Sconcertano le parole del fondatore della Comunità Exodus, don Antonio Mazzi, che chiede che Martina Levato, la donna che aveva sfregiato con l’acido l’ex fidanzato, possa riavere il figlio. «Credo che il giudice abbia preferito lavarsi le mani e applicare le normali procedure», scrive don Mazzi su Famiglia Cristiana online. «Io sarò il solito fuori di testa, ma insisto ancora una volta nel chiedere – dice don Mazzi – che Martina tenga il frutto dei suoi nove mesi, pronto ad accettarla sempre in una delle mie comunità per mamme e bambini». Don Mazzi nella sua missione di voler recuperare tutto e tutti, probabilmente  non si rende conto di un’evidenza che in questi giorni è sotto gli occhi di tutti, di psicologi, psicoterapeuti infantili, magistrati, uomini e donne di buon senso che sono intervenuti nel dibattuìtio sul caso dei due amanti diabolici e del bimbo appena partorito. Un’evidenza chiara a tutti, tranne che al lui, a don Mazzi che in questo caso somiglia più a un difensore delle cause impossibili che a un uomo di buon senso.

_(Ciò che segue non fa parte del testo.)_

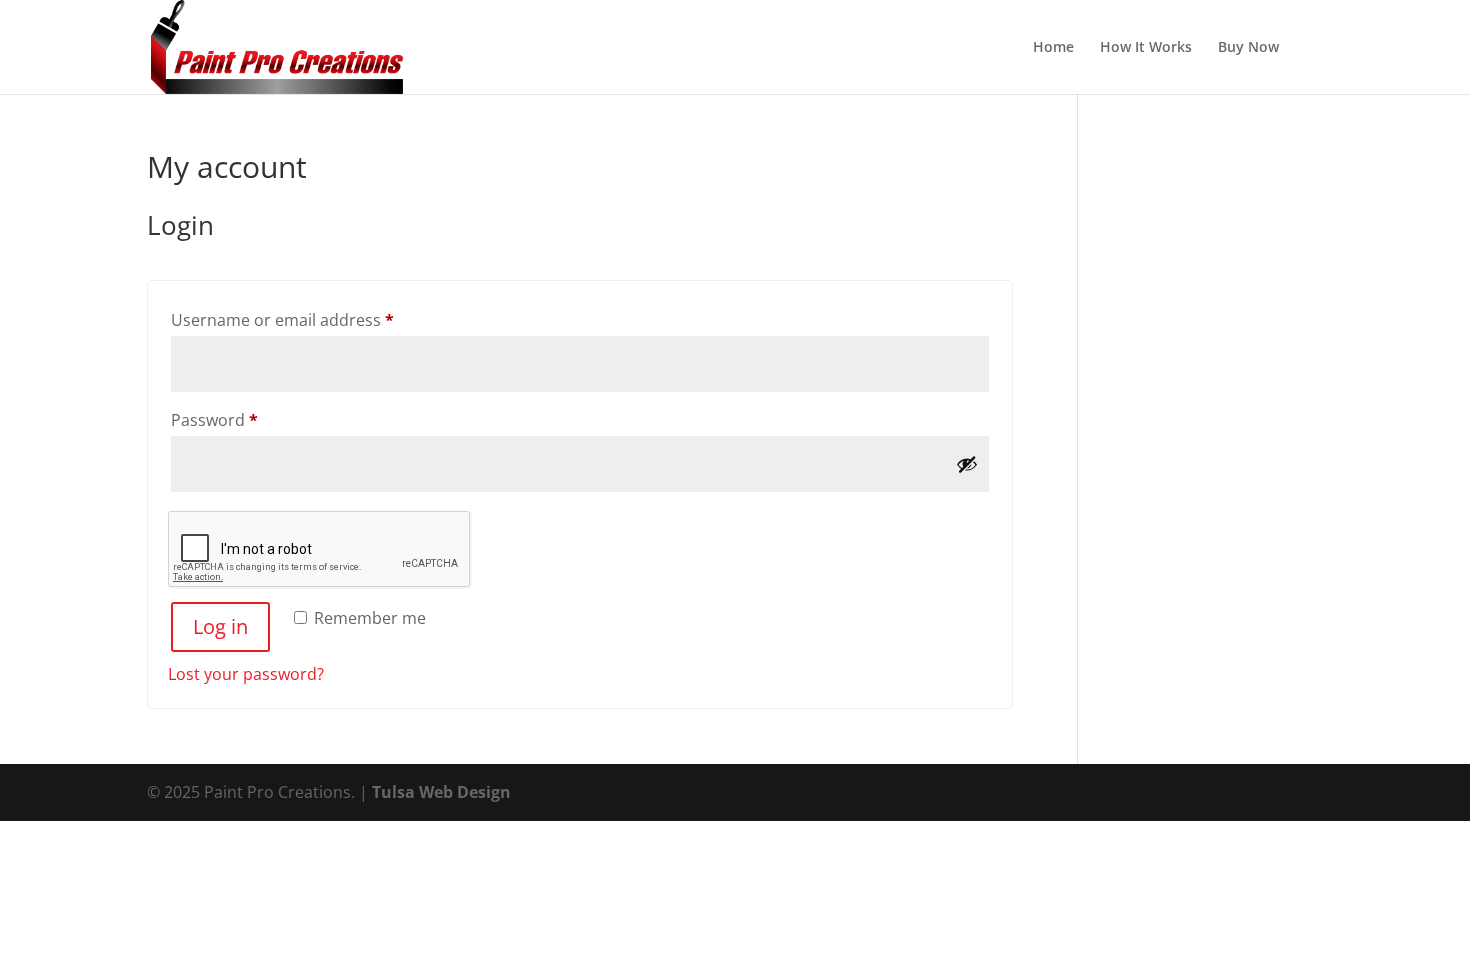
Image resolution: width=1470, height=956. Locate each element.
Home (1053, 48)
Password (248, 419)
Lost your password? (246, 674)
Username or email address (316, 319)
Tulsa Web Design (441, 792)
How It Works (1146, 48)
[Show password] (967, 464)
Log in (220, 626)
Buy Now (1248, 48)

Don Mazzi insiste: «Avevamo dichiarato la nostra disponibilità a ricevere Martina in alternativa al carcere per l’ultimo periodo di maternità, in una delle nostre case di Exodus, a Bondeno. Ma il magistrato ha negato», ricorda  sul settimanale dei Paolini. Anche se «la ragione e l’opinione pubblica, di sicuro», stanno dalla parte del magistrato perché «la madre ha fatto cose terribili e, umanamente parlando, nessuno si fiderebbe di lasciare in mano a mamma Martina un neonato», don Mazzi tuttavia sottolinea in maniera per noi molto poco convincente: «Non credo nella cattiveria, non credo nell’impossibilità di una nuova vita per ambedue i genitori». Raccontando della sua esperienza poi aggiunge: «Io ho visto miracoli e cambiamenti straordinari soprattutto in questi casi. Dimentichiamo e sottovalutiamo troppo spesso l’importanza delle emozioni, della potenza positiva che scatena l’innocenza, soprattutto in coloro che hanno sbagliato. Il procuratore ha dichiarato che in Martina c’è una irreversibile incapacità di svolgere funzioni genitoriali. Io dico il contrario. L’unico modo perché Martina possa scontare i suoi sbagli sarà la cura, la pazienza, l’amore, la tenerezza e la sofferenza che questa creatura, scatenerà dentro al cuore di colei che tanti credono abbia perso il cuore, ma anche la testa, la dignità, la femminilità. La giustizia penale non ha mai sostituito o aggiustato un amore». Don Mazzi cita i miracoli, ma sappaiamo che i miracoli sono tali perché rari. Chi si assume la responsabilità verso il piccolo se il miracolo con Martina non riuscisse?